Boeing posts smaller quarterly loss on higher jet deliveries
Boeing posts smaller quarterly loss on higher jet deliveries

RTÉ News​

time23-04-2025

  • Business
  • RTÉ News​

Boeing posts smaller quarterly loss on higher jet deliveries

Boeing reported a smaller-than-expected quarterly loss today, as the US planemaker produced and delivered more jets, after a quality crisis and crippling strike shuttered production of most of its aircraft in late 2024. Boeing has been delivering more planes and wants to boost output of its strong-selling 737 MAX jets to 38 a month in 2025, after production slumped last year due to a series of crises and a strike by about 30,000 US West coast factory workers. Shares of the Dow component rose 4% in premarket trading, as the company said 737 production gradually increased in the quarter and it is still expected to reach 38 units per month by the end of the year. But the planemaker faces pressures from supply-chain snags that have delayed production and dented its ability to cater to a booming aerospace market. It reported an $11.8-billion loss for 2024 due to problems at its major units. Boeing is also dealing with the fallout of a US-China trade war that led to the return of two of its planes destined for a Chinese carrier. The planemaker is working to chart a recovery path under new CEO Kelly Ortberg, who is taking steps to streamline operations and strengthen its balance sheet. On Tuesday, Boeing announced the sale of portions of its Digital Aviation Solutions business, including navigation unit Jeppesen, for $10.55 billion, as part of a plan by Ortberg to reduce debt by selling off non-core assets.

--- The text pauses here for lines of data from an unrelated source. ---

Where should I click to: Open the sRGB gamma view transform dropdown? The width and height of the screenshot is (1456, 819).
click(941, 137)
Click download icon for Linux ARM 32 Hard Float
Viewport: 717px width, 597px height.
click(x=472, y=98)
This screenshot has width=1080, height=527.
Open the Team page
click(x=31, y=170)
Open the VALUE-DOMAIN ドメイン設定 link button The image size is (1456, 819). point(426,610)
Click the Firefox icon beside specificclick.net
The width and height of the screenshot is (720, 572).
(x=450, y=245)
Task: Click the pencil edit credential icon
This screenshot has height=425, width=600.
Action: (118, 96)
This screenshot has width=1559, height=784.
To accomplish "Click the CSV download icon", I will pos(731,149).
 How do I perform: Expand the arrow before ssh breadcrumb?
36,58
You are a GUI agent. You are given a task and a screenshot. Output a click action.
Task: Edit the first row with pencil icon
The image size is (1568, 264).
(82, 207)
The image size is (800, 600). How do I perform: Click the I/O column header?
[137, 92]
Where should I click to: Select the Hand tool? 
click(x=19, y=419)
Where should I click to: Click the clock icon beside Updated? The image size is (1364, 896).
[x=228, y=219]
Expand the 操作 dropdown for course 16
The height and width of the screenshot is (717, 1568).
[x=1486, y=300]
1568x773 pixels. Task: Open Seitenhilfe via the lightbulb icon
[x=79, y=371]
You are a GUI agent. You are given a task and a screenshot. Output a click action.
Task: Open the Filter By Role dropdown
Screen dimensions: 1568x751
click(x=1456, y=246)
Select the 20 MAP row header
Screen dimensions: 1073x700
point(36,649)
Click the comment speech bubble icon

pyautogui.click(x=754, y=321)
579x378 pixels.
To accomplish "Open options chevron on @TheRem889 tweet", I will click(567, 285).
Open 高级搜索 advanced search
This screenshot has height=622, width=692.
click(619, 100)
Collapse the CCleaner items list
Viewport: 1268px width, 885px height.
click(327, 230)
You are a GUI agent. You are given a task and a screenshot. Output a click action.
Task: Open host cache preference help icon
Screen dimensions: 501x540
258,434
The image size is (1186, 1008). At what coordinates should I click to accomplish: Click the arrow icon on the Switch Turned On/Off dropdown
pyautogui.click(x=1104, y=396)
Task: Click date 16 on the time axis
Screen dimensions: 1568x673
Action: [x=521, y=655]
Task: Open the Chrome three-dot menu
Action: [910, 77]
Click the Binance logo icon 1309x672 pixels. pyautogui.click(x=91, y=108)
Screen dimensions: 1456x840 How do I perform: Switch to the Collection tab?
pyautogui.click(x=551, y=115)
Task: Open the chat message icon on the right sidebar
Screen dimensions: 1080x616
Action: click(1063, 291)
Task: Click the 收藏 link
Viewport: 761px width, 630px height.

In a letter to employees on Wednesday, Ortberg referred to 2025 as Boeing's "turnaround year", citing higher first-quarter deliveries and product improvements. "We're building higher quality airplanes and delivering them with more predictability," he said in the letter. Free cash flow usage, a metric closely watched by investors, during the quarter improved to negative $2.3 billion, compared with negative $3.9 billion a year ago. Boeing CFO had said in March that the cash flow could improve in the first quarter by "hundreds of millions" of dollars. The planemaker reported an adjusted loss of 49 cents per share during the first quarter, compared with analysts' average expectations of $1.29, according to data compiled by LSEG. Its revenue increased 18% to $19.5 billion in the quarter through March, marginally above Wall Street expectations of $19.45 billion.